> _WHAT YOU WILL DO_:
- 1) In the text on hammerhead shark protection, how many tonnes of hammerhead sharks may be caught in the Great Barrier Reef under the 'Conservation Dependent' category?
- 2) Carry on the text on hammerhead shark protection from its final line.

Take Action: Give Flake A Break

A number of hammerheads are not currently adequately protected from fishing under Australia’s nature laws, the Environment Protection and Biodiversity Conservation Act 1999 (EPBC Act);

Scalloped hammerheads: despite low numbers which indicate they qualify for an ‘Endangered’ listing, they are listed under the ‘Conservation Dependent’ category. ‘Conservation Dependent’ is an odd category created specifically for fish which means commercial fishing can continue. It seemingly protects the interests of the commercial fishing industry by allowing continued fishing of threatened species, if a plan to manage the capture is in place. Under this category, 78 tonnes of hammerhead sharks can be caught in the Great Barrier Reef, more than in any other part of Australia.

Great and smooth hammerheads, and winghead sharks: are not listed and thus have no protection under the EPBC Act. However, Great and scalloped hammerheads are already listed as threatened species in NSW and it is illegal to fish for them in NSW state waters (5).

From a global perspective, the IUCN Red List, an international body that assesses the conservation status of wildlife, lists great and scalloped hammerheads as critically endangered, wingheads as endangered, and smooth hammerheads as vulnerable (3, 4). This shows why Australia is a ‘life-boat’ for these species and we must do all we can to ensure their safety in our waters.

There is concern that the number of hammerhead sharks killed in fishing is under-reported in fishing records, so we do not know how severe the issue really is - it could be worse than we imagine. Historically, fishery reports have only reported the number of ‘hammerheads’ caught, rather than giving the numbers of each species caught. This means there is limited information on the actual number of each of these threatened species caught in Australian waters.

International trade in these species is regulated by the Convention on International Trade in Endangered Species of Wild Fauna and Flora (CITES) convention. Any trade of CITES listed species must conform to a Non-Detriment Finding (NDF) which contains management guidelines to ensure the species survival is not threatened by trade. An NDF is a decision and report made by the Federal Government using information provided by an independent and objective scientific assessment of CITES listed species.

AMCS questions the findings in the NDF report that the current levels of hammerhead harvest are sustainable and instead recommends a more precautionary approach that restricts catch and prohibits export in light of:
- The lack of scientific data on population numbers, population range and impacts from outside Australian waters.

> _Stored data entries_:
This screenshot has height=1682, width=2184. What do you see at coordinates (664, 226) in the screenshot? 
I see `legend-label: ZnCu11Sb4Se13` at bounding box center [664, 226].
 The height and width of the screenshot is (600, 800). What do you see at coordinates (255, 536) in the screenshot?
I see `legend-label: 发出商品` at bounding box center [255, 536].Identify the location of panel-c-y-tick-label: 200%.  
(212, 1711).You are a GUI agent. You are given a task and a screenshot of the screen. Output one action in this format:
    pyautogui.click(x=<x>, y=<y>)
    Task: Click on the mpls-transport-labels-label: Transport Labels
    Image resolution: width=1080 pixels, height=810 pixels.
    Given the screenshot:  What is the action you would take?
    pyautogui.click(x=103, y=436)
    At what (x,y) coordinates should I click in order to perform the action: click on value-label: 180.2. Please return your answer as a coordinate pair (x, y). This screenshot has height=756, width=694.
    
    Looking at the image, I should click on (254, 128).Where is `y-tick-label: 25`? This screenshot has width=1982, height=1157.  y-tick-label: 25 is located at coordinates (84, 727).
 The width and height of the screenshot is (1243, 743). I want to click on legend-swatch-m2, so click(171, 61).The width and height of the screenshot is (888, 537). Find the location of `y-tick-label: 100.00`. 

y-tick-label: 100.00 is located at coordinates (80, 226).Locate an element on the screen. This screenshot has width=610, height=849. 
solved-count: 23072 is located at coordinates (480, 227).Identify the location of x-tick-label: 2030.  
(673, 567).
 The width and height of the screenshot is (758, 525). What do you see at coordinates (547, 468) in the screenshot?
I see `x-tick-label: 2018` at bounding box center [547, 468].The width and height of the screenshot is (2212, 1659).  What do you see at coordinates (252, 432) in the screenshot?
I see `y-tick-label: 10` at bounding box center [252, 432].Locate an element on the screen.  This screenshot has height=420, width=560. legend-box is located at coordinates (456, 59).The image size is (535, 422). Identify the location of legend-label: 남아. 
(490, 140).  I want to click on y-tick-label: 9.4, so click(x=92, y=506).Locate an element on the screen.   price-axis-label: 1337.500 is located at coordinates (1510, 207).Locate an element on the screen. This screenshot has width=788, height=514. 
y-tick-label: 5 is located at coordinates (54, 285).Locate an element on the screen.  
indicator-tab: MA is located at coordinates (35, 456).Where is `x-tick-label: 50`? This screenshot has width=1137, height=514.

> _ANSWERS FOR THIS EXERCISE_:
- 1) 78 tonnes

- 2)
- Uncertainty around the numbers of hammerheads currently killed in Australian fisheries due to lack of reporting to species level, lack of bycatch reporting and possible illegal and unreported fishing.
The globally critically endangered (endangered in Australian waters) or vulnerable conservation status of the species, including in Australian waters (6)
- The life history characteristic of hammerheads (long lived, late maturing with few offspring) making them slow to recover from excessive fishing pressure.

As of November 2022, all hammerhead species were listed under CITES Appendix II. Furthermore, the scalloped hammerhead is currently being reviewed by the Australian Government for an escalation in listing to Endangered under the EPBC Act. Both of these factors will likely result in the Australian Government reassessing an NDF for all hammerhead species in 2024.

Hammerhead sharks are also threatened by culling through lethal shark control programs in QLD and NSW. Over six years (2012-2018), 592 hammerheads were culled, at an average of 99 per year (7). Hammerhead sharks have never been involved in a fatal incident.

Since 1937 in NSW and 1962 in QLD, lethal shark control programs have been carried out each year using either nets or drumlines. These methods are outdated and ineffective: since 2006 there have been two fatal shark bites at drumlined and netted beaches in QLD (2006 and 2020) (8). In NSW, there have been 24 unprovoked bites, including 1 fatality, at netted beaches (9).

AMCS will continue to advocate for policy change to better protect these magnificent, yet often misunderstood species. Some positive steps forward include listing of all hammerhead species, including endangered scalloped and great hammerheads, as ‘no-take’ in Queensland’s waters. This adds to the existing no-take rules in New South Wales, protecting them from targeted fishing for flesh and fins. 

The removal of Gillnets from the GBR is another major step forwards for species’ recoveries; the majority of gillnets will be removed at the end of 2023, saving around 50% of sharks caught per year in the Reef (or 150t of endangered hammerheads!). Removal of gillnets is a crucial reprieve for hammerheads on the east coast, and a major boost to their ability to recover in numbers. New Net Free Zones have also been proposed in the Gulf of Carpentaria.

However, there is still much more work to be done. In particular, the listing of scalloped hammerhead as ‘Conservation Dependent’ remains a major point of concern. The Australian Government needs to follow the scientific advice and put in place an Endangered listing for scalloped hammerheads to allow their populations to fully recover from the impacts of the commercial fishing industry.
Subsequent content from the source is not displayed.